Pick out every line below that contains the word "screenshot" and copy those lines.

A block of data
• • •
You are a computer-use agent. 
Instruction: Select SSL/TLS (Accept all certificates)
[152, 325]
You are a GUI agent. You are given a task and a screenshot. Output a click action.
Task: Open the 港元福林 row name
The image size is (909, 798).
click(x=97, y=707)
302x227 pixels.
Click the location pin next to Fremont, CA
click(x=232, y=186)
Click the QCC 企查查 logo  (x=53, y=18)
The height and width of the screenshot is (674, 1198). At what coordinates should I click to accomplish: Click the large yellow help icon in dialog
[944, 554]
• • •
Result of the task:
You are a GUI agent. You are given a task and a screenshot. Output a click action.
The height and width of the screenshot is (674, 1198). At what coordinates should I click to accomplish: Click the large yellow help icon in dialog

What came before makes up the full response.